Source records

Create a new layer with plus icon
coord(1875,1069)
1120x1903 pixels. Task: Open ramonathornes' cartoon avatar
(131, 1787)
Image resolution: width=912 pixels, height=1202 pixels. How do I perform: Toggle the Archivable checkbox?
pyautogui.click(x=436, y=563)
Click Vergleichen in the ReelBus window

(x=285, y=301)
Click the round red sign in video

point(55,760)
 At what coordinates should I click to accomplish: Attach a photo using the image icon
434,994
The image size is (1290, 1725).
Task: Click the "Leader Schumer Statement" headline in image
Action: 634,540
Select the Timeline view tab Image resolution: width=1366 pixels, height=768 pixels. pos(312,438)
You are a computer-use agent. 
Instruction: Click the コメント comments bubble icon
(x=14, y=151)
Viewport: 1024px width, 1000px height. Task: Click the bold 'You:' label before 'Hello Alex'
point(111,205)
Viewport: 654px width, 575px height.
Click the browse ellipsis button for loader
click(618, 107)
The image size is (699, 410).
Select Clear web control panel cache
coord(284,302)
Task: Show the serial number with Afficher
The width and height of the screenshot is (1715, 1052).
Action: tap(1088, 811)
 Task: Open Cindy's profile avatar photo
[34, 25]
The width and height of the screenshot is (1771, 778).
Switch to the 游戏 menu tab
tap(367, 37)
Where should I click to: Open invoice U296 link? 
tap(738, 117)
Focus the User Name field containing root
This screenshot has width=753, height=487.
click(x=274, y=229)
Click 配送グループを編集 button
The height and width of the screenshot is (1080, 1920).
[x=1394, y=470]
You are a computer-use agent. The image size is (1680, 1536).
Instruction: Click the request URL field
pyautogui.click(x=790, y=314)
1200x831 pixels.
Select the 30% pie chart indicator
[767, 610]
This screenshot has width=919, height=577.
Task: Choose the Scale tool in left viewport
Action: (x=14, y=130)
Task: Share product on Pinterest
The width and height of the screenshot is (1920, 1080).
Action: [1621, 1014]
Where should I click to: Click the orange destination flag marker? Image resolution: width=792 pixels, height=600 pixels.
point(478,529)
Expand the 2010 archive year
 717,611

▶ _Instructions for the task_:
Rewrite all the items above, replacing every "avatar" with "icon" and keeping everything else unchanged.

▶ _Task output_:
Create a new layer with plus icon
coord(1875,1069)
1120x1903 pixels. Task: Open ramonathornes' cartoon icon
(131, 1787)
Image resolution: width=912 pixels, height=1202 pixels. How do I perform: Toggle the Archivable checkbox?
pyautogui.click(x=436, y=563)
Click Vergleichen in the ReelBus window

(x=285, y=301)
Click the round red sign in video

point(55,760)
 At what coordinates should I click to accomplish: Attach a photo using the image icon
434,994
The image size is (1290, 1725).
Task: Click the "Leader Schumer Statement" headline in image
Action: 634,540
Select the Timeline view tab Image resolution: width=1366 pixels, height=768 pixels. pos(312,438)
You are a computer-use agent. 
Instruction: Click the コメント comments bubble icon
(x=14, y=151)
Viewport: 1024px width, 1000px height. Task: Click the bold 'You:' label before 'Hello Alex'
point(111,205)
Viewport: 654px width, 575px height.
Click the browse ellipsis button for loader
click(618, 107)
The image size is (699, 410).
Select Clear web control panel cache
coord(284,302)
Task: Show the serial number with Afficher
The width and height of the screenshot is (1715, 1052).
Action: tap(1088, 811)
 Task: Open Cindy's profile icon photo
[34, 25]
The width and height of the screenshot is (1771, 778).
Switch to the 游戏 menu tab
tap(367, 37)
Where should I click to: Open invoice U296 link? 
tap(738, 117)
Focus the User Name field containing root
This screenshot has width=753, height=487.
click(x=274, y=229)
Click 配送グループを編集 button
The height and width of the screenshot is (1080, 1920).
[x=1394, y=470]
You are a computer-use agent. The image size is (1680, 1536).
Instruction: Click the request URL field
pyautogui.click(x=790, y=314)
1200x831 pixels.
Select the 30% pie chart indicator
[767, 610]
This screenshot has width=919, height=577.
Task: Choose the Scale tool in left viewport
Action: (x=14, y=130)
Task: Share product on Pinterest
The width and height of the screenshot is (1920, 1080).
Action: [1621, 1014]
Where should I click to: Click the orange destination flag marker? Image resolution: width=792 pixels, height=600 pixels.
point(478,529)
Expand the 2010 archive year
 717,611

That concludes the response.